OpenAI has officially crossed the threshold of 1 million paying business users, signaling a decisive shift from individual experimentation to institutional infrastructure. According to the company, this client base now includes heavyweights like Amgen, Cisco, and Morgan Stanley. The growth curve is steep: total ChatGPT for Work seats jumped 40% in just two months to reach 7 million, while ChatGPT Enterprise seats have surged ninefold year-over-year. This isn't just organic growth; it’s a land grab for the corporate backbone.

The technical focus has moved from aimless chatting to systemic deployment. Organizations are finally moving away from isolated interfaces toward deep API integration. Cisco, for instance, has woven these tools into engineering workflows, reportedly cutting code review times by 50% and shrinking project timelines from weeks to days. On our view, this is where the real ROI hides—not in writing emails, but in collapsing the time-to-market for technical products.

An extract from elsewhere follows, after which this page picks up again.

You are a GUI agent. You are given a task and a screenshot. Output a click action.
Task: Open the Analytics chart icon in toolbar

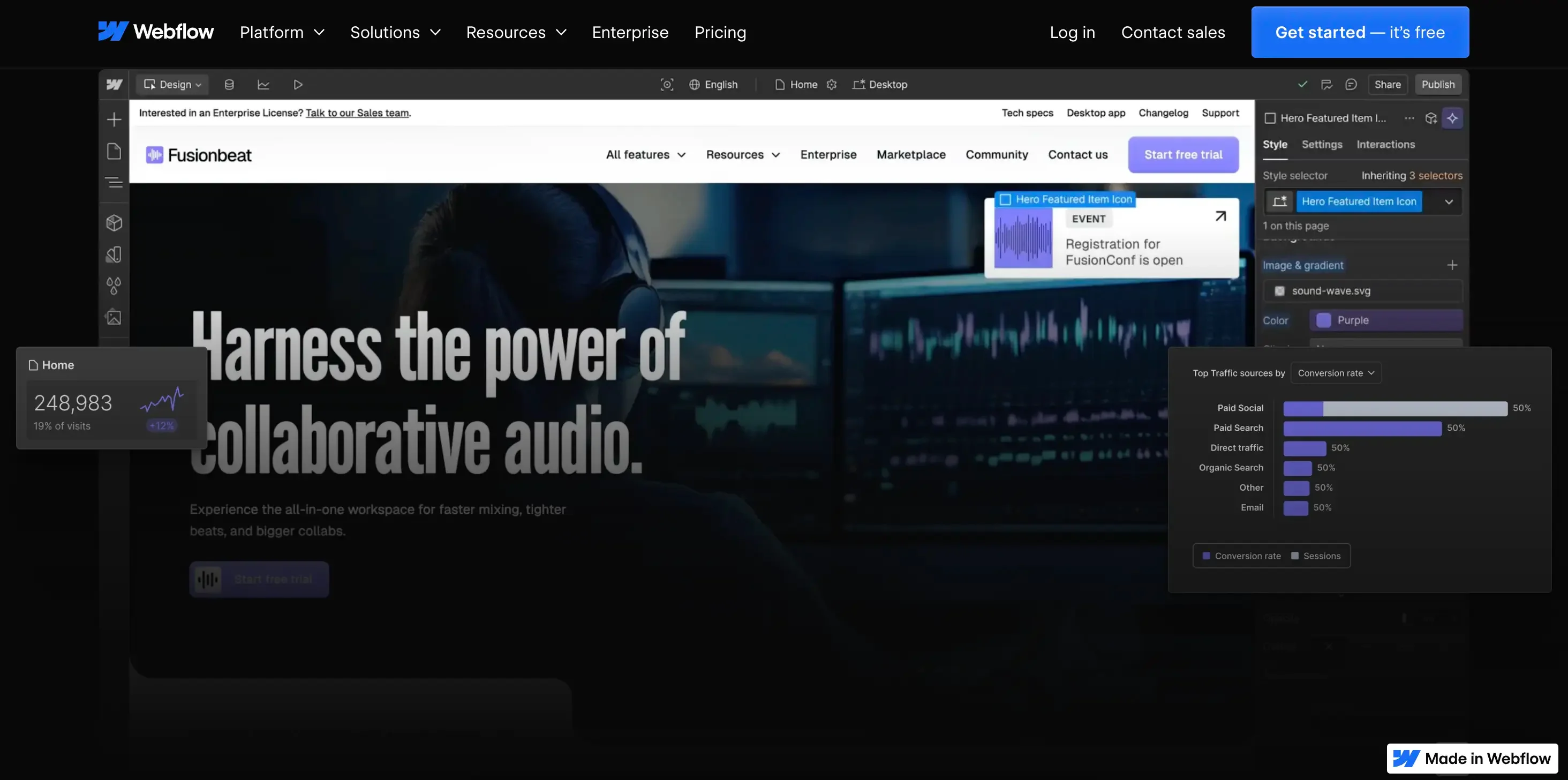tap(263, 85)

OpenAI is clearly pivoting toward infrastructure-level stability. With the introduction of specialized company knowledge features, the models are now tasked with reasoning across fragmented silos like Slack, GitHub, and Google Drive. This transition suggests that the Total Cost of Ownership (TCO) is finally being justified by measurable downstream success. We see this at Lowe’s, where multimodal workflows are moving from speculative pilots to operational reality. The era of the 'AI toy' is over; the era of the AI utility has begun, and OpenAI is positioning itself as the primary grid provider.